With aging comes appreciation – of the things that have passed and of those we have now.  The ability to look back and realize how damn precious those moments were, those freedoms, those feelings, allows us to live them again in a way. It carves them deeper into our memories, gives them more texture in our reflections. And we get how fast it goes – these bits – the bits right now that seem daft or funny or easy or exhausting, and it reminds us to really grab onto them and squeeze every last drop out of them, because before we know it they’ll be memories and we want to be able to reflect back on them with all the richness they deserve.

With aging also comes a healthy shiver of fear – because I’m suddenly aware of the fleetingness of this time, when I’m still young enough to get away with things, so I’m pushed to enjoy the physicality of where I am just that little bit more.  To gain a little more pleasure from being in my skin.

It’s not that there’s anything more precious about the age I am than any other – but sometimes youth seems like an endless summer that we can laze through because nothing changes.
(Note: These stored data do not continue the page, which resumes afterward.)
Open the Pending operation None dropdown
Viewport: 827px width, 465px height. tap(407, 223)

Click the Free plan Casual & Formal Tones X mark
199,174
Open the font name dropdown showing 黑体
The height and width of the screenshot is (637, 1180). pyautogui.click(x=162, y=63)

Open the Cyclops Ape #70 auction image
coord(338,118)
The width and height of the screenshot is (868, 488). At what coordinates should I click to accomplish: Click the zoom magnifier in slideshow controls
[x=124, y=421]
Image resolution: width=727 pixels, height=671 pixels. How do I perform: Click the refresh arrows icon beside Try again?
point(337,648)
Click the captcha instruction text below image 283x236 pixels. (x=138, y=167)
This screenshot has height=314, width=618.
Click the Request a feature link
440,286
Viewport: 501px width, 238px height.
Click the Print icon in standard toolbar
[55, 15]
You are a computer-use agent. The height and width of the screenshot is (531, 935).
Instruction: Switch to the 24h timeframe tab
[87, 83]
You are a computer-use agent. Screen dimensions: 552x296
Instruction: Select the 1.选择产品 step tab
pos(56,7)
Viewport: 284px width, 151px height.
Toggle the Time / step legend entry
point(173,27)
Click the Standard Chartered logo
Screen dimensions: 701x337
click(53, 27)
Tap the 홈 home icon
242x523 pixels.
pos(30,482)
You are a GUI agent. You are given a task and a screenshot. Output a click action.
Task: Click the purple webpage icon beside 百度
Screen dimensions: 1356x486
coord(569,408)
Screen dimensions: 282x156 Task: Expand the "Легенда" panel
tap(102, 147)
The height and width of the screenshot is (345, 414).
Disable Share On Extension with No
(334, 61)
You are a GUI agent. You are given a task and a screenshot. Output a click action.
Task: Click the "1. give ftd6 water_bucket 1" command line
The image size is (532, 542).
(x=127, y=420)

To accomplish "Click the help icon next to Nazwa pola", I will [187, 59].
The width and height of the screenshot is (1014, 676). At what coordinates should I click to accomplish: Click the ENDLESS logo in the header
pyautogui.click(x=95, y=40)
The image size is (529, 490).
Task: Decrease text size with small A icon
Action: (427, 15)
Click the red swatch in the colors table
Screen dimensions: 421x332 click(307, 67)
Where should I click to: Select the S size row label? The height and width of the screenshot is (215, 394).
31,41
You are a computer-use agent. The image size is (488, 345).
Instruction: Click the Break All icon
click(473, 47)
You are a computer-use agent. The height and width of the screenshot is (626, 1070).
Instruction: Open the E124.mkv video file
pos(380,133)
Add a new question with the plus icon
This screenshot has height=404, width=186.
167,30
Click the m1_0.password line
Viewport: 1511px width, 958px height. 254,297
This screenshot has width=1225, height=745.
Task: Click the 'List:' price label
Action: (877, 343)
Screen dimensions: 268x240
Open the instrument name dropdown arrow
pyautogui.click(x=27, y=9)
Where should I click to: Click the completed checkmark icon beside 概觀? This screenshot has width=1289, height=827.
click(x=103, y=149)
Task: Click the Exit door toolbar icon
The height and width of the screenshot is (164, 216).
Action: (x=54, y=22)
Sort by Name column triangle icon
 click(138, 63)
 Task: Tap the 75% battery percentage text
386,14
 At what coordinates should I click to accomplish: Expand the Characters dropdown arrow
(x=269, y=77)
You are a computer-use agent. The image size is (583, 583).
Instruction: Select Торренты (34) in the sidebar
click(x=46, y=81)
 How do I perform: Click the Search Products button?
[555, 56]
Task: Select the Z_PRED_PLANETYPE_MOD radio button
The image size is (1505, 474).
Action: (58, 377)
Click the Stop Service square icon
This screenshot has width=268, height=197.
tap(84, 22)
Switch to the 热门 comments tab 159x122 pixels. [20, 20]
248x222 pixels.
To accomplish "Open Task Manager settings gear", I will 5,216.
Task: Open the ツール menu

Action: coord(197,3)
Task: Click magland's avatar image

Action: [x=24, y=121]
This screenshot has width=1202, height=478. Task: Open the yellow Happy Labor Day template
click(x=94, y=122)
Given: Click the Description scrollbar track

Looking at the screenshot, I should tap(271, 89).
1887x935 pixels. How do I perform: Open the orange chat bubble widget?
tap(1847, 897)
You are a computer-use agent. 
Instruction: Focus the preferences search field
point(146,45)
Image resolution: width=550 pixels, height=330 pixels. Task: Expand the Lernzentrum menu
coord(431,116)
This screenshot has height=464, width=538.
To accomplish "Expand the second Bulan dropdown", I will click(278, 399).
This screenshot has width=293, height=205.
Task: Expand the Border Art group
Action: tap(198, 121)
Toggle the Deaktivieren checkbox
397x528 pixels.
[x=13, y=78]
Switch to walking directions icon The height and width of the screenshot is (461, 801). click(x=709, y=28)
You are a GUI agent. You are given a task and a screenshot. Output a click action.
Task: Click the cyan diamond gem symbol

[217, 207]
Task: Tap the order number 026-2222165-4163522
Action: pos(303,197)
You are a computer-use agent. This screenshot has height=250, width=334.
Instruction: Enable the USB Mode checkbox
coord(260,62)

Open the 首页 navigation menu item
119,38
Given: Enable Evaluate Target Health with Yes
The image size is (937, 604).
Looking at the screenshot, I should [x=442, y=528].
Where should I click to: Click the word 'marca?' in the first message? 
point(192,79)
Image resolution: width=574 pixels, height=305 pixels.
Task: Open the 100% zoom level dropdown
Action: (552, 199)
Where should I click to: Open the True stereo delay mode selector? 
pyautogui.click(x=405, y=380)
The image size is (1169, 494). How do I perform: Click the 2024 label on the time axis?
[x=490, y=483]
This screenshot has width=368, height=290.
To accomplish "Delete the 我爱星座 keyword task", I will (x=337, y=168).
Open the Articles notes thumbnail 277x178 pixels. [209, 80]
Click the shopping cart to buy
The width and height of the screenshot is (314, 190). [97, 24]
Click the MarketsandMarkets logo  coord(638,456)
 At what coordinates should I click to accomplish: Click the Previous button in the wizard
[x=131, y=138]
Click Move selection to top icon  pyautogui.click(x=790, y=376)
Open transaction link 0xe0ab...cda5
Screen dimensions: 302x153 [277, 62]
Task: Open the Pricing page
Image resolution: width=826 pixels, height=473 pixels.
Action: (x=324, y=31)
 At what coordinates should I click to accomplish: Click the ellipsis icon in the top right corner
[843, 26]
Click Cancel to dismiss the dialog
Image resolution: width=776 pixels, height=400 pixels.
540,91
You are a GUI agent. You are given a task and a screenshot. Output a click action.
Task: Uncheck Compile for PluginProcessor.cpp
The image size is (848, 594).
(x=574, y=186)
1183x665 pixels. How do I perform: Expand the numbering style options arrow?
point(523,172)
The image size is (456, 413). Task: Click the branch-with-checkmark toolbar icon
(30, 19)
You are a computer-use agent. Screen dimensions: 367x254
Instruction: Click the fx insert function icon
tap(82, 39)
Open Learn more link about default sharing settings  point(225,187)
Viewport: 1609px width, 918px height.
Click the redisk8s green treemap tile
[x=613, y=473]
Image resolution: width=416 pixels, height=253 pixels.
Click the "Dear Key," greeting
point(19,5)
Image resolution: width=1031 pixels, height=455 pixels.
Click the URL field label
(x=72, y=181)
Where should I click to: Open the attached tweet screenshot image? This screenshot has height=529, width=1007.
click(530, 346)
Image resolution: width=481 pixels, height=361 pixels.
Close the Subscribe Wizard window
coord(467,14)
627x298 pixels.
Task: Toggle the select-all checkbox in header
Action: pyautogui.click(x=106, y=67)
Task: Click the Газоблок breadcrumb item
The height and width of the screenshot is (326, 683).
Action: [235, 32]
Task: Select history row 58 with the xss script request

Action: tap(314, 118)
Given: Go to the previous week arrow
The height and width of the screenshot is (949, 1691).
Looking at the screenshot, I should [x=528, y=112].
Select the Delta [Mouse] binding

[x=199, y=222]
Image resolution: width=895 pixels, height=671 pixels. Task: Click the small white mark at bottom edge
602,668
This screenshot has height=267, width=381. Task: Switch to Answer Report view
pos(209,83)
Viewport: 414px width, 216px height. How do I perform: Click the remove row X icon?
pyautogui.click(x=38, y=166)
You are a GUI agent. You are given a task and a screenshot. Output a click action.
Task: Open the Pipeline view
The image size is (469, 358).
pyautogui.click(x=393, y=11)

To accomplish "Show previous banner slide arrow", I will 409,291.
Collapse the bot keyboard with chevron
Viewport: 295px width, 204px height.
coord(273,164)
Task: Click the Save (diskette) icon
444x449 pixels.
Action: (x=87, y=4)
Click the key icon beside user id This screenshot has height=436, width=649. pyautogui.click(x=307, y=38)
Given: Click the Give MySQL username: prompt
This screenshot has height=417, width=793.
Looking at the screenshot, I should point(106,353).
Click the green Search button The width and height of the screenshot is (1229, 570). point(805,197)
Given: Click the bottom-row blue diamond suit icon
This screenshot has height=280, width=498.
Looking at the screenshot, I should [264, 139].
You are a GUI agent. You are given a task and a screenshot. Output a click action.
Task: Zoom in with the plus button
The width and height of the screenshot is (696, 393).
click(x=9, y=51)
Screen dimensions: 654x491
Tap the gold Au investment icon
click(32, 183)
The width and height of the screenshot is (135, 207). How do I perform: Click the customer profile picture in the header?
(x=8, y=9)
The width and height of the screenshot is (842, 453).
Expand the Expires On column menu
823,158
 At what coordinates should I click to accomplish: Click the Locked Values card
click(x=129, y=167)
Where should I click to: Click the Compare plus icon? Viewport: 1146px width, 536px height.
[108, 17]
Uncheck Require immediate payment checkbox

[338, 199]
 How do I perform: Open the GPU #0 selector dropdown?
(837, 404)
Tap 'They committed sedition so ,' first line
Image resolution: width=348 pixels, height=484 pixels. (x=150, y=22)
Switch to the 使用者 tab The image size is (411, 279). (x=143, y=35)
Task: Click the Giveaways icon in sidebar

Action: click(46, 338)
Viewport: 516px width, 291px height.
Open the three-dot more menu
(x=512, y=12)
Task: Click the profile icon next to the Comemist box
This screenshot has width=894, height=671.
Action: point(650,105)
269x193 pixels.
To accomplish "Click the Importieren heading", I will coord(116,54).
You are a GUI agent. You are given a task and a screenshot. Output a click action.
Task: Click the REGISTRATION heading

Aging is that first hint of crisp autumn air that reminds us to suck up every ray of sun.

So even as my hand twitches towards the tweezers, I feel more than a little bit fortunate for my silver power sources, they bring much power indeed.

A Story of Two

This is a story of two. An older one, and a younger one.

The older one was wise, kind and full of knowledge. The younger one loved her very much, and looked up to her.

As the younger one grew she followed the older ones wisdom, was blessed with her gifts of kindness and relied much on her knowledge.

There were times when the younger one doubted her own inner voice, or quietened it against the older ones’, because she trusted so much in that wisdom and knowledge. She would hesitate as the older one did, mirror her fears and pause with her doubts.

The younger one explored the world, laughed much and grew her own wisdom with every passing day. But still she looked up to the older one so very much, always believing the older ones’ wisdom to be more than her own, her inner voice to be more versed in the insights she needed.

The older one frequently shared gifts of things or ideas. They were plentiful and precious, and perhaps this was why the younger one almost missed it.

Then one day, the younger one stumbled across a gift she had been given. Oh it was grand, so grand that it couldn’t be touched or seen. It was wrapped in time.

You see over the years the older one had given the younger one much of herself; she had given her much of her perfection and joy, much of her wisdom and knowledge, much of her advice and her thoughts. But she had also presented her with something else, the gift that the younger one almost hadn’t recognized the value of. She had given her her flaws.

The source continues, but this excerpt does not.